Note: memory use will substantially increase with higher values. See also the narrow argument below.
kappa: single numeric value > 0 (default 0.5); corresponding to the width of the uncertainty bounds used to find the next target to evaluate. See Details.
pow: single numerical value in the [1, 2] range (default 1.95), controlling the smoothness of the Gaussian process. See Details.
lengthscale: single numerical value (defaults to 1) or numerical vector of length 2; values must be finite and non-negative. If a single value is provided, this will be used as the lengthscale hyperparameter; if a numerical vector of length 2 is provided, the second value must be higher than the first and the optimal lengthscale in this range will be found using an optimisation algorithm. If any value is 0, a small amount of noise will be added as lengthscales must be > 0. Controls smoothness in combination with pow. See Details.
scale_x: single logical value; if TRUE (the default) the x-values will be scaled to the [0, 1] range according to the minimum/maximum values provided. If FALSE, the model will use the original scale. If distances on the original scale are small, scaling may be preferred. The returned values will always be on the original scale. See Details.
noisy: single logical value; if FALSE, a noiseless process is assumed, and interpolation between values is performed (i.e., with no uncertainty at the x-values assumed). If TRUE, the y-values are assumed to come from a noisy process, and regression is performed (i.e., some uncertainty at the evaluated x-values will be assumed and included in the predictions). Specifying FALSE requires a base_seed supplied, and is generally recommended, as this will usually lead to faster and more stable calibration. If a low n_rep is used (or if trials are calibrated to other metrics other than the default), specifying TRUE may be necessary even when using a valid base_seed. Defaults to TRUE if a base_seed is supplied and FALSE if not.
narrow: single logical value. If FALSE, predictions are evenly spread over the full x-range. If TRUE, the prediction grid will be spread evenly over an interval consisting of the two x-values with corresponding y-values closest to the target in opposite directions. Can only be TRUE when a base_seed is provided and noisy is FALSE (the default value is TRUE in that case, otherwise it is FALSE), and only if the function can safely be assumed to be only monotonically increasing or decreasing (which is generally reasonable if the default is used for fun), in which case this will lead to a faster search and a smoother prediction grid in the relevant region without increasing memory use.
prev_x, prev_y: numeric vectors of equal lengths, corresponding to previous evaluations.
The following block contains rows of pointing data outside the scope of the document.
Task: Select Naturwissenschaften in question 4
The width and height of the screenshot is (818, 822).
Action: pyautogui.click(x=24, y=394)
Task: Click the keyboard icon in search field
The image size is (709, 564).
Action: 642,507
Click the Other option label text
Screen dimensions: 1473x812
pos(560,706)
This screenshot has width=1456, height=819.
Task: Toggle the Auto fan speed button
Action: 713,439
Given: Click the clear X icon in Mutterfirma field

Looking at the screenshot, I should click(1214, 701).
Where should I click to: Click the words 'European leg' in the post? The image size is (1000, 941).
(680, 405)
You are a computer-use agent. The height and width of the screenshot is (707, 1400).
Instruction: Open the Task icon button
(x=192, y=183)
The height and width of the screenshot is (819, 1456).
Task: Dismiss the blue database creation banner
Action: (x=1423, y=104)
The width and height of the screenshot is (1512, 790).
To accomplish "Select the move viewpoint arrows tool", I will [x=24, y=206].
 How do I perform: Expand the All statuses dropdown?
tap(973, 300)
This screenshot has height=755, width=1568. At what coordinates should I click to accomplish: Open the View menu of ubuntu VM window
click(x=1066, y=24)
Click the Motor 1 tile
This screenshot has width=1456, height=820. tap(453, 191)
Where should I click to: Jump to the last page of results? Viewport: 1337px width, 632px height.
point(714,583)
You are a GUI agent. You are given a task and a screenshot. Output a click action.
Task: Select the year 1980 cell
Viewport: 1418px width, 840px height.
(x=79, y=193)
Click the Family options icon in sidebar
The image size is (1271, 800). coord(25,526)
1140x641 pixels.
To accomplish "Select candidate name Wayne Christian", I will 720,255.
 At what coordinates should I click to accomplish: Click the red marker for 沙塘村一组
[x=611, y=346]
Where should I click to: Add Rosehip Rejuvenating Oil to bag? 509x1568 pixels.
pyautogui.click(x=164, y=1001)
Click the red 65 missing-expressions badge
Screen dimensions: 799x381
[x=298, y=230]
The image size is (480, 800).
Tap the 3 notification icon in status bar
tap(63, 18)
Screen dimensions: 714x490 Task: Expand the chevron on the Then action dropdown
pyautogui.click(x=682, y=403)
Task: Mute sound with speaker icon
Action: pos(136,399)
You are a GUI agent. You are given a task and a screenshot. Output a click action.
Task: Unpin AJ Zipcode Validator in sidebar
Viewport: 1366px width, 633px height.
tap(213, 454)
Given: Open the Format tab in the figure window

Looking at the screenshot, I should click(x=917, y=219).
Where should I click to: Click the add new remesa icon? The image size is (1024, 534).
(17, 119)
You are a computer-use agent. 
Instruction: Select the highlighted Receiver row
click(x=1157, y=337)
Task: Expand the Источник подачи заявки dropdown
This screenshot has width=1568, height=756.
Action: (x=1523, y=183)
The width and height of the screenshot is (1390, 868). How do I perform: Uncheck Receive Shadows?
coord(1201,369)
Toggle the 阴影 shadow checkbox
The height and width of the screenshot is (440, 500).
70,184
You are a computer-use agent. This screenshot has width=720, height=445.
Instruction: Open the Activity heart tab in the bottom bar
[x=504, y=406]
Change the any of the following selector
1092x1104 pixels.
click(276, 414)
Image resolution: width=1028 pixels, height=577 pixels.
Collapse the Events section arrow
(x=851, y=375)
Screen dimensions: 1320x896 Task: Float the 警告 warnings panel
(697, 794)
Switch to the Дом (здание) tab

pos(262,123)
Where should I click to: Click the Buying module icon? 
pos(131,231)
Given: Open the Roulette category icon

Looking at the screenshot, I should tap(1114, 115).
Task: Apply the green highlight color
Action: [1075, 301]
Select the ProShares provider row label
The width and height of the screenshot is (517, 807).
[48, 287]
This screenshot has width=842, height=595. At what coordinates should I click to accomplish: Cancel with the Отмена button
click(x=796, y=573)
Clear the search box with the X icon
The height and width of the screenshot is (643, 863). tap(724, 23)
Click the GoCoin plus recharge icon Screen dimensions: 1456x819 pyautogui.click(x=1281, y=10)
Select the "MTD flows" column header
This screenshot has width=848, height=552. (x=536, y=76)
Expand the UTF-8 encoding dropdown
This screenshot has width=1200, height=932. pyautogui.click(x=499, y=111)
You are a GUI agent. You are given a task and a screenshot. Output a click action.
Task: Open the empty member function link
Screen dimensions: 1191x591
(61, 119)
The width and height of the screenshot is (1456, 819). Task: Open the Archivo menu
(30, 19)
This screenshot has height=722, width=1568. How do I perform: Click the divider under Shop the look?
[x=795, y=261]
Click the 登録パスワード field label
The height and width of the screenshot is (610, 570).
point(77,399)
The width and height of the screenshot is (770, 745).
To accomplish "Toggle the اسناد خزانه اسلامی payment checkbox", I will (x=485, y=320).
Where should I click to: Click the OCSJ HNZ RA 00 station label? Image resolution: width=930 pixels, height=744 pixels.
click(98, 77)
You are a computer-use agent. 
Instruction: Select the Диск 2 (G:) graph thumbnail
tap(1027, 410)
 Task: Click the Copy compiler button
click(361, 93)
If provided, these will be used in the calibration process (added before the initial grid is setup, with values in the grid matching values in prev_x leading to those evaluations being skipped).
path: single character string or NULL (the default); if a valid file path is provided, the calibration results will either be saved to this path (if the file does not exist or if overwrite is TRUE, see below) or the previous results will be loaded and returned (if the file exists, overwrite is FALSE, and if the input trial_spec and central control settings are identical to the previous run, otherwise an error is produced). Results are saved/loaded using the saveRDS() / readRDS() functions.
overwrite: single logical, defaults to FALSE, in which case previous results are loaded if a valid file path is provided in path and the object in path contains the same input trial_spec and the previous calibration used the same central control settings (otherwise, the function errors). If TRUE and a valid file path is provided in path, the complete calibration function will be run with results saved using saveRDS(), regardless of whether or not a previous result was saved in path.
version: passed to saveRDS() when saving calibration results, defaults to NULL (as in saveRDS()), which means that the current default version is used. Ignored if calibration results are not saved.
compress: passed to saveRDS() when saving calibration results, defaults to TRUE (as in saveRDS()), see saveRDS() for other options. Ignored if calibration results are not saved.
sparse, progress, export, export_envir: passed to run_trials(), see description there.
verbose: single logical, defaults to FALSE. If TRUE, the function will print details on calibration progress.
plot: single logical, defaults to FALSE. If TRUE, the function will print plots of the Gaussian process model predictions and return them as part of the final object; requires the ggplot2 package installed.

Value

A list of special class "trial_calibration", which contains the following elements that can be extracted using $ or [[:

success: single logical, TRUE if the calibration succeeded with the best result being within the tolerance range, FALSE if the calibration process ended after all allowed iterations without obtaining a result within the tolerance range.
best_x: single numerical value, the x-value (on the original, input scale) at which the best y-value was found, regardless of success.
best_y: single numerical value, the best y-value obtained, regardless of success.
best_trial_spec: the best calibrated version of the original trial_spec object supplied, regardless of success (i.e., the returned trial specification object is only adequately calibrated if success is TRUE).
best_sims: the trial simulation results (from run_trials()) leading to the best y-value, regardless of success. If no new simulations have been conducted (e.g., if the best y-value is from one of the prev_y-values), this will be NULL.
evaluations: a two-column data.frame containing the variables x and y, corresponding to all x-values and y-values (including values supplied through prev_x/prev_y).
input_trial_spec: the unaltered, uncalibrated, original trial_spec-object provided to the function.
elapsed_time: the total run time of the calibration process.
control: list of the most central settings provided to the function.
fun: the function used for calibration; if NULL was supplied when starting the calibration, the default function (described in Details) is returned after being used in the function.
adaptr_version: the version of the adaptr package used to run the calibration process.
plots: list containing ggplot2 plot objects of each Gaussian process suggestion step, only included if plot is TRUE.

Details

Default calibration

If fun is NULL (as default), the default calibration strategy will be employed. Here, the target y is the probability of superiority (as described in check_performance() and summary()), and the function will calibrate constant stopping thresholds for superiority and inferiority (as described in setup_trial(), setup_trial_binom(), and setup_trial_norm()), which corresponds to the Bayesian analogues of the type 1 error rate if there are no differences between arms in the trial specification, which we expect to be the most common use case, or the power, if there are differences between arms in the trial specification.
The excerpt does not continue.